Bronzes were also popular with buyers, particularly those of the Grand Tour variety. Nearly quadrupling its high estimate and selling for $10,625 was a large mid-Nineteenth Century Italian patinated bronze bust of King Nicomedes on a giallo marble socle. Two Nineteenth Century Italian patinated bronze figures each brought $9,375; one was a copy of the Spinario, the other a model of the Runner of Herculaneum.
Nearly half of the sale was furniture, with Continental works in pairs attracting notably strong results. A New York decorator had to pay $30,000 to prevail against international competition on a pair of late Eighteenth or early Nineteenth Century Italian Neoclassical parcel-gilt and white painted demilune console tables with breccia corallina marble tops. Of similar age and origin, a pair of giltwood and cobalt glass pier mirrors brought $27,500 from a Los Angeles decorator while a pair of George II giltwood pier mirrors, possibly Irish, reflected their quality in the $22,500 price achieved. A pair of Louis XVI-style gilt bronze mounted Chinese gilt and scarlet lacquered amaranth and thuya side cabinets, made and marked by Jean Louis Benjamin Gros of Paris in the third quarter of the Nineteenth Century, had inset Spanish brocatelle marble tops and traded hands at $27,500.

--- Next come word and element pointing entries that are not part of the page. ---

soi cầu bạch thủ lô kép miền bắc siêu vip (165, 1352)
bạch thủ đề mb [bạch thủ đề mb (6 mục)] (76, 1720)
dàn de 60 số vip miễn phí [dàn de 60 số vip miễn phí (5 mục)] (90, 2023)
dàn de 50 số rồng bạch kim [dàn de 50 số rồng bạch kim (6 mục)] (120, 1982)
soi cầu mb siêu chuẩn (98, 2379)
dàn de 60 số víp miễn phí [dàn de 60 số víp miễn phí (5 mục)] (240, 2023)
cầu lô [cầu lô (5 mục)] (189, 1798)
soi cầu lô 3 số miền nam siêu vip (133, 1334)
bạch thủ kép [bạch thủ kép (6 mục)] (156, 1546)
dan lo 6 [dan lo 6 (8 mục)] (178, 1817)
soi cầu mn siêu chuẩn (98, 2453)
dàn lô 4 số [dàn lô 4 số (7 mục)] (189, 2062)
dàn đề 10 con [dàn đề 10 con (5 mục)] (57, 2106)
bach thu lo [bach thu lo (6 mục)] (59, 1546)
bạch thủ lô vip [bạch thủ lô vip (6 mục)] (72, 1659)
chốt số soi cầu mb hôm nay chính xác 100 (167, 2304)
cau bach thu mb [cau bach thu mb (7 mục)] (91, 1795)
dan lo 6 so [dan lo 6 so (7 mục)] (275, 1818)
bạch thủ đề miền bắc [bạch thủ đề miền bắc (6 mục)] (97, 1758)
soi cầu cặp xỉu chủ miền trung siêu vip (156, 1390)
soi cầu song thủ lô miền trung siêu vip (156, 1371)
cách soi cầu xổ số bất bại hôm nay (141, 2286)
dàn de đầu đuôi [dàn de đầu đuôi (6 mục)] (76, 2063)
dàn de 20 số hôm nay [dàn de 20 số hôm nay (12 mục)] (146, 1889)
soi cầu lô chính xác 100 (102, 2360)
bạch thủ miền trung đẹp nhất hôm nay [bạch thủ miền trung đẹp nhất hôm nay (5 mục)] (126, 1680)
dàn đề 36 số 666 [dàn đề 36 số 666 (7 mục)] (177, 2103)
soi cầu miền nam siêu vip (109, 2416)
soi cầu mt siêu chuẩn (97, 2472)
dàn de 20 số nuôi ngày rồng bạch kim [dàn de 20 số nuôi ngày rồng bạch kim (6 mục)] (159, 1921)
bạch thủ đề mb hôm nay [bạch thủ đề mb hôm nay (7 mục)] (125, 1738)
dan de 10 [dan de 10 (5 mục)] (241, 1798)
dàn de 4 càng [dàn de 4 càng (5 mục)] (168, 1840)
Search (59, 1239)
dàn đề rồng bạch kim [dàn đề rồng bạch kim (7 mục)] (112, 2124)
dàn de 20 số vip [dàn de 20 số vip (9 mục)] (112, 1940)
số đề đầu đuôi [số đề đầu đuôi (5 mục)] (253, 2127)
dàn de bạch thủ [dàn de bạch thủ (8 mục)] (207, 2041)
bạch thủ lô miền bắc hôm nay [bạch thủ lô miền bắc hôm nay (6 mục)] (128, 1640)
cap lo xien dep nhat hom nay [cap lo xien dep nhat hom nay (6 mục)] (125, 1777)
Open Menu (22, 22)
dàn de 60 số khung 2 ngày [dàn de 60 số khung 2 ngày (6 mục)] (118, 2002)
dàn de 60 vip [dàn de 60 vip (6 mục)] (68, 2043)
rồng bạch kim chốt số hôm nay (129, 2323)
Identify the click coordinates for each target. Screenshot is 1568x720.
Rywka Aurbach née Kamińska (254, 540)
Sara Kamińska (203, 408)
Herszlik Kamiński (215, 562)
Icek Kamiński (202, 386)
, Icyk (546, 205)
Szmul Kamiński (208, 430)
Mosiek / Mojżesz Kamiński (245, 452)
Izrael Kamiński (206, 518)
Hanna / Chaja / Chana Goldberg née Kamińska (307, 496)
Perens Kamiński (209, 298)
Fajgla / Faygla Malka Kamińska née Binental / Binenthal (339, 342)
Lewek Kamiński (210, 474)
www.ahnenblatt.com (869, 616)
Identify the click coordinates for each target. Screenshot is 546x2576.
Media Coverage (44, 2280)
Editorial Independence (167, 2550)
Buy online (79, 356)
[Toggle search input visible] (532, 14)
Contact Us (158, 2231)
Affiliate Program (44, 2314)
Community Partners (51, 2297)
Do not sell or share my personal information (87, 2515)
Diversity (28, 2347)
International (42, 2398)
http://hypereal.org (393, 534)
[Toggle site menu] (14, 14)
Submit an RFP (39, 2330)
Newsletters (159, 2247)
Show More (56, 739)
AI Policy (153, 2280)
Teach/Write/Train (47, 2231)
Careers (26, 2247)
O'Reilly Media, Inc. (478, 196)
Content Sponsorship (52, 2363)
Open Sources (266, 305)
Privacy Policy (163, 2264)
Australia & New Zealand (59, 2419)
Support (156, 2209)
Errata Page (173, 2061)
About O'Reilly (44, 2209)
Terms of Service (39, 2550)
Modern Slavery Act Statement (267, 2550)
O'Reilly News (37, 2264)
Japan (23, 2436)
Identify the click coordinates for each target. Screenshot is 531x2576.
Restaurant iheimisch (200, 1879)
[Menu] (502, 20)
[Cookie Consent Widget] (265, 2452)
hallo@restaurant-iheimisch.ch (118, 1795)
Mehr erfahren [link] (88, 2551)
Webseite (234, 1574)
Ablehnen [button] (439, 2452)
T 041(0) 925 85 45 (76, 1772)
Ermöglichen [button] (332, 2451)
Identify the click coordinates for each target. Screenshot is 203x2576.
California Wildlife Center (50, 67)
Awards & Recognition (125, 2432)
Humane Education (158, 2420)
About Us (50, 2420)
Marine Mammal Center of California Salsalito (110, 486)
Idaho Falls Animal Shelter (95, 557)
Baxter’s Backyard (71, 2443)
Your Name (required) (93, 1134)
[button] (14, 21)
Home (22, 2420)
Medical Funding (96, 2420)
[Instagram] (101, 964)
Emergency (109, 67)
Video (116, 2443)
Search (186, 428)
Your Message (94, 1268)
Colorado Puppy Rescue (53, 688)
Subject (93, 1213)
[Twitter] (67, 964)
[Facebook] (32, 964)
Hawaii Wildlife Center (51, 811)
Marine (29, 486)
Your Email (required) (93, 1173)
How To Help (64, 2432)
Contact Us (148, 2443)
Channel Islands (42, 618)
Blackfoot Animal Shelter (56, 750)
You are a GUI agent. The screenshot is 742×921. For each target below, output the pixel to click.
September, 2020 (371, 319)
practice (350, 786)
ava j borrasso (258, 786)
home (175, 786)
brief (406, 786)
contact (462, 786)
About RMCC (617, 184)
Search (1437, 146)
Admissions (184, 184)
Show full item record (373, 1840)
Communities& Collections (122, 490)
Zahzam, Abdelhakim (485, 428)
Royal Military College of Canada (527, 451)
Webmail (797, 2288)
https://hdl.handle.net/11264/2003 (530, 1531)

Fine art made up about one-fourth of the sale with the category led by a painting of two tethered hounds after Joseph Urbain Melin (French, 1814-1886), one of four works in the sale by the artist. It sold to a New York decorator for $25,000; the others sold more modestly, for $10,000 or $11,250. A collector in the American South acquired two, a collector in Los Angeles acquired the fourth.
A painting by a follower of Jacob Bogdani (Dutch Hungarian, 1660-1724) featured a composition filled with lush flowers, birds and a monkey; it soared to $21,250, while a group of four Eighteenth or Nineteenth Century Italian Cappriccio scenes closed out at $15,000.
Jones thought the Nelson Collection would take more than a year to sell; Part II is scheduled for December 12.